- **EXCERPT PROVIDED**:

┄┄┄┄┄┄┄┄┄┄┄┄┄┄┄┄┄┄┄┄

Coppicing /ˈkɒpɪsɪŋ/ is the traditional method in woodland management of cutting down a tree to a stump, which in many species encourages new shoots to grow from the stump or roots, thus ultimately regrowing the tree. A forest or grove that has been subject to coppicing is called a copse /kɒps/ or coppice, in which young tree stems are repeatedly cut down to near ground level. The resulting living stumps are called stools. New growth emerges, and after a number of years, the coppiced trees are harvested, and the cycle begins anew. Pollarding is a similar process carried out at a higher level on the tree in order to prevent grazing animals from eating new shoots. Daisugi (台杉, where sugi refers to Japanese cedar) is a similar Japanese technique.

Many silviculture practices involve cutting and regrowth; coppicing has been of significance in many parts of lowland temperate Europe. The widespread and long-term practice of coppicing as a landscape-scale industry is something that remains of special importance in southern England. Many of the English language terms referred to in this article are particularly relevant to historic and contemporary practice in that area.

Typically a coppiced woodland is harvested in sections or coups (also spelled 'coupe' but pronounced 'coop' and descended from the French or Norman French 'couper', to cut or coupé 'has been cut') on a rotation. English terms for an area of coppice include 'cant', 'panel' and 'fall' which can be interchangeable and regionally-based. In this way, a crop is available each year somewhere in the woodland. Coppicing has the effect of providing a rich variety of habitats, as the woodland always has a range of different-aged coppice growing in it, which is beneficial for biodiversity. The cycle length depends upon the species cut, the local custom, and the use of the product. Birch can be coppiced for faggots on a three- or four-year cycle, whereas oak can be coppiced over a fifty-year cycle for poles or firewood.

Trees being coppiced do not die of old age as coppicing maintains the tree at a juvenile stage, allowing them to reach immense ages. The age of a stool may be estimated from its diameter; some are so large—as much as 5.5 m across—that they are thought to have been continually coppiced for centuries.

== History ==
Evidence suggests that coppicing has been continuously practised since pre-history. Coppiced stems are characteristically curved at the base. This curve occurs as the competing stems grow out from the stool in the early stages of the cycle, then up towards the sky as the canopy closes. The curve may allow the identification of coppice timber in archaeological sites. Timber in the Sweet Track in Somerset (built in the winter of 3807 and 3806 BCE) has been identified as coppiced Tilia species.

Originally, the silvicultural system now called coppicing was practised solely for small wood production. In German this is called Niederwald, which translates as low forest. Later on in medieval times, farmers encouraged pigs to feed from acorns, and so some trees were allowed to grow bigger. This different silvicultural system is called in English coppice with standards. In German this is called Mittelwald (middle forest). As modern forestry (Hochwald in German, which translates as high forest) seeks to harvest timber mechanically, and pigs are generally no longer fed from acorns, both systems have declined. However, there are cultural and wildlife benefits from these two silvicultural systems, so both can be found where timber production or some other main forestry purpose (such as a protection forest against an avalanche) is not the sole management objective of the woodland.

┄┄┄┄┄┄┄┄┄┄┄┄┄┄┄┄┄┄┄┄

- **WORK REQUIRED**:
Can you output the part of the coppicing text from "Originally, the silvicultural" up to and including "of the woodland.", copied word for word?

- **GIVEN INFORMATION**:
┄┄┄┄┄┄┄┄┄┄┄┄┄┄┄┄┄┄┄┄

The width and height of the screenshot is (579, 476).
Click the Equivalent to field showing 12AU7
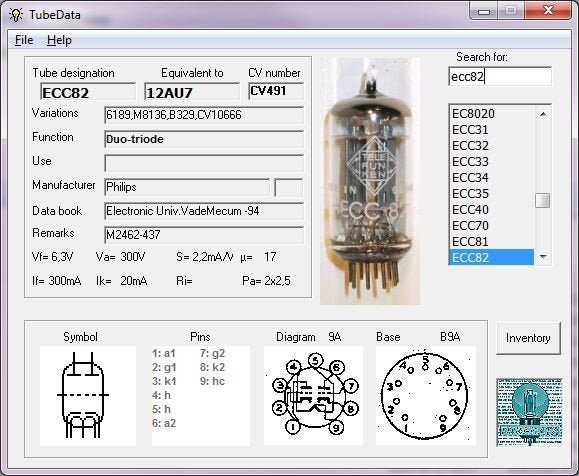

┄┄┄┄┄┄┄┄┄┄┄┄┄┄┄┄┄┄┄┄

- **THE ANSWER**:
Originally, the silvicultural system now called coppicing was practised solely for small wood production. In German this is called Niederwald, which translates as low forest. Later on in medieval times, farmers encouraged pigs to feed from acorns, and so some trees were allowed to grow bigger. This different silvicultural system is called in English coppice with standards. In German this is called Mittelwald (middle forest). As modern forestry (Hochwald in German, which translates as high forest) seeks to harvest timber mechanically, and pigs are generally no longer fed from acorns, both systems have declined. However, there are cultural and wildlife benefits from these two silvicultural systems, so both can be found where timber production or some other main forestry purpose (such as a protection forest against an avalanche) is not the sole management objective of the woodland.